Thank goodness for clipboards & lists!

Man, I roared out in the shop this morning, buzzing from a liberal dose of coffee, looked around and realized the floor was clean, no swarf was covering the machines and I had no project started. ???

I'm not ready to start a big project right now and had nothing on my mind to build. I keep an old ragged clipboard under the bench with misc. notes, tools to be bought and projects I bump into that go on a special "Round Tuit" page. On the list was a micrometer stand I saw on somebody's website and wrote it down as something I could use whenever a window of spare time became available.

Here's my rendition, made from an old transmission bearing press tool adaptor, a bit of brass and some scrap aluminum. It works well and was free (other than my time.)

Don't make fun of my old battle scarred 1969 vintage mike. It works smooth as silk and is still as accurate as brand new! I wonder if my H/F digital calipers will still be working in 39 years?


----------



## deere_x475guy (Jan 20, 2008)

Nice job Dickeybird, I built mine under just about the same circumstances about a year ago. I use it all the time. Today I was checking how my boring was coming along. I was going back and forth between the part and the micrometer with my telescoping bore guage.

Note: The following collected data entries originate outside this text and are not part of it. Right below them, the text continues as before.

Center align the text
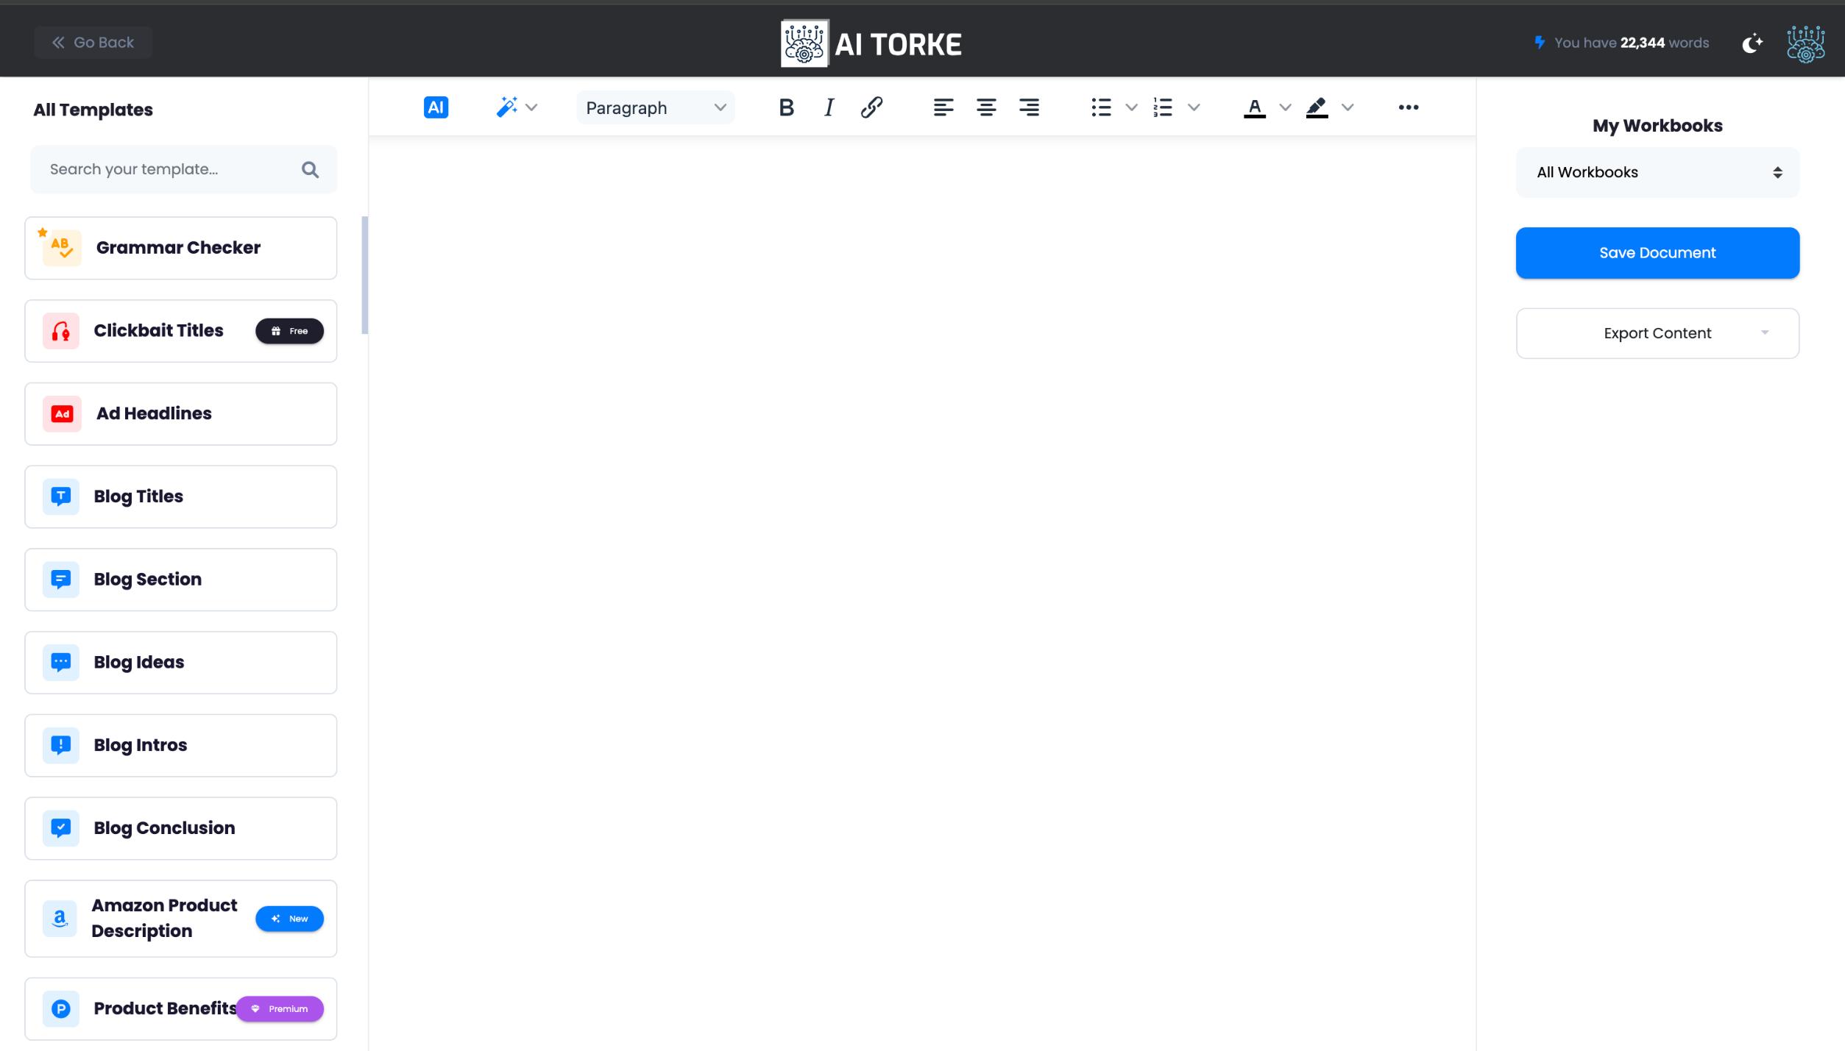1845x1051 pixels. point(986,107)
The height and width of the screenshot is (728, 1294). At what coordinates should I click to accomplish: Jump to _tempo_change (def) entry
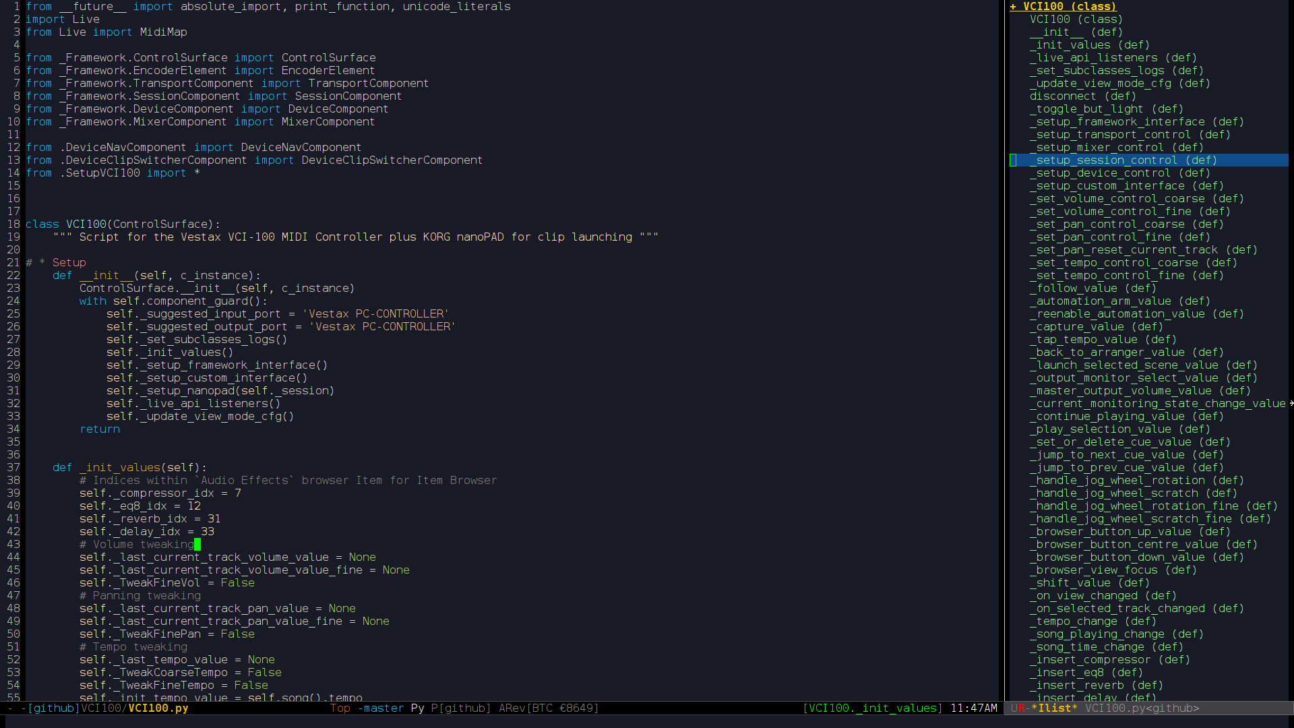click(x=1092, y=621)
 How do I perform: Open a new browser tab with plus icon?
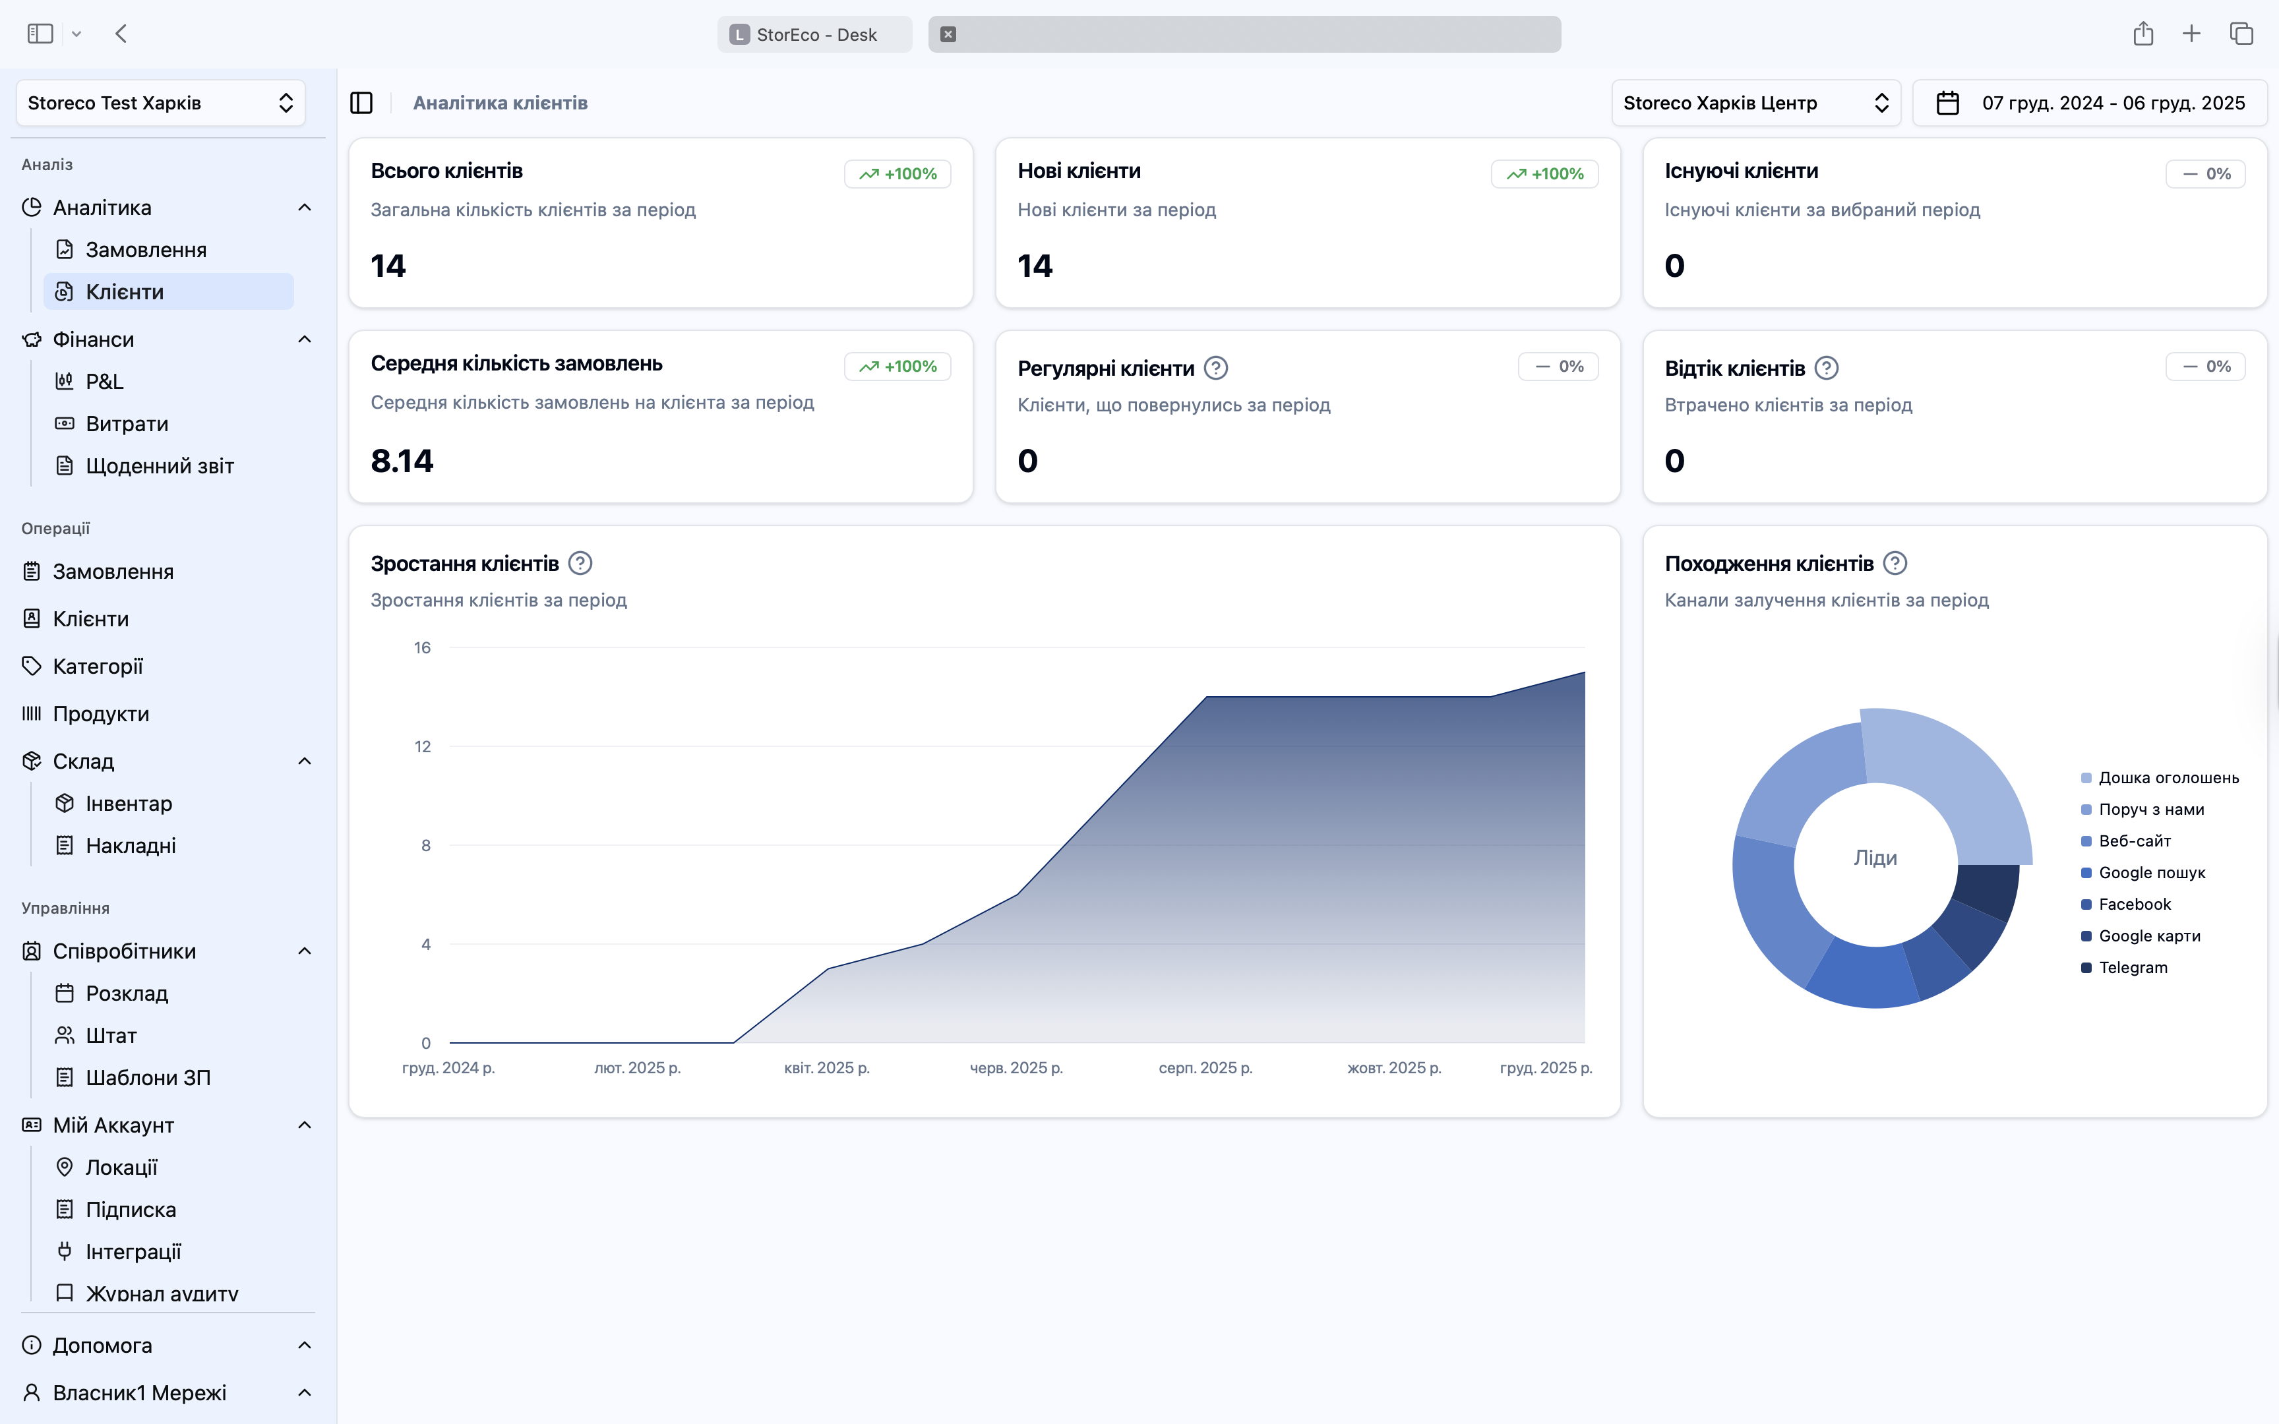click(x=2191, y=34)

The stand sure made it easier to measure the guage.


----------



## dparker (Jan 21, 2008)

Dickybird: Gee---Thanks for reminding me of something I have been intending on making for several years. At this rate I will never get my Stirling Miser kit built. I still have a Miller Falls 1" mic that I bought in 1966, would look good in one of those.
don


----------



## naveen_kumar001 (Apr 12, 2008)

could i get the rough sketches for the stand


----------



## DICKEYBIRD (Apr 12, 2008)

Should I call you Naveen...or Mr. Kumar? I don't see much information in your profile. What country do you live in....just curious. Tell us about yourself. 

I'm afraid I didn't draw any plans. I simply looked in my scrap box and found a piece of steel that looked close to what I wanted for a base and made the other parts from 1" square aluminum stock with a couple of threaded studs and a knob made from brass. After the original pics were taken, I lined the clamp with some rubber sheet to hold the mike more "gently."

Here's a pic of the individual parts before final assembly. I chose to make the angle clamp at 45 degrees because that just looked right to me. The angled bracket was milled from the 1" square aluminum as well.

I hope this helps you.


----------



## naveen_kumar001 (Apr 13, 2008)

hi,
 you can call me naveen , i'm from india, i am an MACHINIST an apprentice of WIDIA INDIA now KENNAMETAL, having strarted my own new shop, I was looking for new simple ideas to improve my shop,thanks for pics dickeybird, and i'll update my profile soon,i think you could add an spring on the screw it would be better in function


----------



## DICKEYBIRD (Apr 13, 2008)

Thanks for the info about yourself Naveen.

You are right; a spring would help it work a little better.

Milton


----------



## Lew Hartswick (Apr 13, 2008)

dparker  said:
			
		

> I still have a Miller Falls 1" mic that I bought in 1966, would look good in one of those.
> don


That is my personal mic also. A Millers Falls that I paid $10 for to another technician at the palce I workd
at in 1955. Has his initials on it EM but still as smoothe and accurate as when new. The wooden box 
with sliding top finger joint sides etc. Made a liner to fit the mic by carving a chunk of Balsa wood. 
I realy like the small diameter knurled "spinner" on the end of the barrel when having to open or close 
a long distance.
  ...lew...


----------